Passage to read
Laura: Those are really great questions for something that is consistently taking up a ton of time. Something like going to church, or going to a small group every other Tuesday night, I would say those are things that you try to schedule for one night or one morning. I remember, as a new mom especially, I was very nap crazy. I wanted my child to get the best rest that they could. They were very structured and I felt like the sky was going to fall [laughter] if my son didn’t get his nap, or didn’t go to bed at 7:00, or I had to put him down in an unfamiliar place and then bring him home. I would encourage you to remember that your spiritual life is so important, even as a new mom. It’s more important than bedtimes. I can’t decide that for you, and Emily can’t decide that for you, but I would say that there are seasons and times where I think it’s important to not idolize that nap schedule or that morning wait time, or evening wait time, whatever it may be, in order that you can be fed spiritually. Being isolated with your children is not healthy. If you find yourself saying no to all of these commitments, particularly going to church, and being involved in a small group are some of the most important two pieces of the Christian community. You are doing that consistently, and you’re saying, “This season is too hard.” I think that something needs to be checked in your heart there, and to look at, “What am I valuing? Is my child really that messed up because they missed one nap [laughter] or is it something that we can recover from within a 24-hour period and move on?” This is a very short season of your life, but it is not unimportant, spiritually. I think we can say, “Oh, it’s just three months”, or, “It’s just the first year my child’s life that I am not really going to church; I’m not doing these things.” I would advocate to try to sacrifice in a few areas. In Emily’s example, it’s a large hunk. We’re talking about 48 hours here, but trying to be willing to sacrifice and suck it up for the church. [laughter] Sorry, I am always a little bit harsher but yes.
Emily: I think it’s understanding what we’re getting to, is like some of the non-negotiable things that are like, “We’re going to go to church on Sunday.” With my kids, it’s exhausting and that does require sacrifice but that’s not on the table to take out. We’re going to work around that small group and be a part of that. We’ve tried to be creative. For me, being in a Bible study is essential for my spiritual health.
Laura: Yes, I would agree.
Emily: I will find a way to get in a Bible study. Even like this season, I can’t do it during the day, I’ve started to do it at night, leave the house after the kids go to bed. I think you have to figure out for yourself, for your family, what are those things that are like, “These are not on the table to get out of our lives and so we’re going to have to figure out how to train our kids to work around them.” And, “What are the things we’re involved in, maybe from a ministry perspective, maybe from a church perspective, that are wonderful to do but could be things that you could cut out if you needed to?”

Given problem
In the conversation between Laura and Emily above, which lengths of time are named as spans or durations?

[Data on locating visible targets]
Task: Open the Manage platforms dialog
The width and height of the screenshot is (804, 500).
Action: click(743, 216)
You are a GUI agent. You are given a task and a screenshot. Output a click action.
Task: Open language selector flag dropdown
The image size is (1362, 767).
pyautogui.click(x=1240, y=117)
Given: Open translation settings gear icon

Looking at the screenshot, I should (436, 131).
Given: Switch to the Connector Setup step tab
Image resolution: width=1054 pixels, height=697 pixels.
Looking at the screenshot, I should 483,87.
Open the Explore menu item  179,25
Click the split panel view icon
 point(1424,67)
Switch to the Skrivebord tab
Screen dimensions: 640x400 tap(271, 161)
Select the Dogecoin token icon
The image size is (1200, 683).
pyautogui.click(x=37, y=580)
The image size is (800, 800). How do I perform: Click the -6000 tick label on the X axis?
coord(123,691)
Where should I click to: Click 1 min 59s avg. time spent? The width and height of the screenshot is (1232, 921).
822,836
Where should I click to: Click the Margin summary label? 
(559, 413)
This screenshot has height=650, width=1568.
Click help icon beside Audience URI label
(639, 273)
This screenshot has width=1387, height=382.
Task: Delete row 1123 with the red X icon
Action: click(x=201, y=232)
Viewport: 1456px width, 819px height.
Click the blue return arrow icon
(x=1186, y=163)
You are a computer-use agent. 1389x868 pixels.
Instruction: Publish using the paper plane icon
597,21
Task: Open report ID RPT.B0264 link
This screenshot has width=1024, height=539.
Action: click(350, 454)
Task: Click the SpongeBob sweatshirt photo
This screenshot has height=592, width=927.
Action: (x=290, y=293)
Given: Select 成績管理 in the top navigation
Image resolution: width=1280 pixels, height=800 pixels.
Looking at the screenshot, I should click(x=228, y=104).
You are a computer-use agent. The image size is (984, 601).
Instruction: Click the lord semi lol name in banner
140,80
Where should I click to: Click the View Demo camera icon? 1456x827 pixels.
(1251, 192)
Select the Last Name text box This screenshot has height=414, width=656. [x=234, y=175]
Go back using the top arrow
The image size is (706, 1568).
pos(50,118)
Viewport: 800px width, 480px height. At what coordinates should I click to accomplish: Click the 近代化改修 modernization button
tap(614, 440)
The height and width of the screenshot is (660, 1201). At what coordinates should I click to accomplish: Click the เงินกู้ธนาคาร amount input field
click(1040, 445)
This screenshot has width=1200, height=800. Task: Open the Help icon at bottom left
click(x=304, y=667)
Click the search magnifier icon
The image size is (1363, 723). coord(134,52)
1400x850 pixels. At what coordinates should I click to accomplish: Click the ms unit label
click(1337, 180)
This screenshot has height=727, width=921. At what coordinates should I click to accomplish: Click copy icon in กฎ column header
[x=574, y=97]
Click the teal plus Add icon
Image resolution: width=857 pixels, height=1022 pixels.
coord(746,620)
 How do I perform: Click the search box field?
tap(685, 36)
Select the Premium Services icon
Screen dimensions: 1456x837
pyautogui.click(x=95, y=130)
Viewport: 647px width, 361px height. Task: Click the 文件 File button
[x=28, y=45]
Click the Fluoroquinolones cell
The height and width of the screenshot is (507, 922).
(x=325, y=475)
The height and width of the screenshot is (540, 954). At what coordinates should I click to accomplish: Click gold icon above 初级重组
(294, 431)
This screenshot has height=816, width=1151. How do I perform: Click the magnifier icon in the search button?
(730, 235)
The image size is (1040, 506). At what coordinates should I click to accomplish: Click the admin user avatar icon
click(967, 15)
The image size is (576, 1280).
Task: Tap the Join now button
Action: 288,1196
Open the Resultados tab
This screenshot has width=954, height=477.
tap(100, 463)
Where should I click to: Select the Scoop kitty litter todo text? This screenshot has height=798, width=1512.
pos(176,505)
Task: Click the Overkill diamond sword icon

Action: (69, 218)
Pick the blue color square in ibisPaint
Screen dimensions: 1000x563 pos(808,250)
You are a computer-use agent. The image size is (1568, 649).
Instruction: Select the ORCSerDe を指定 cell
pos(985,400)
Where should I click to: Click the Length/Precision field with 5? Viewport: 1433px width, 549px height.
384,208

Completed exercise
- a 24-hour period
- three months
- the first year of a child's life
- 48 hours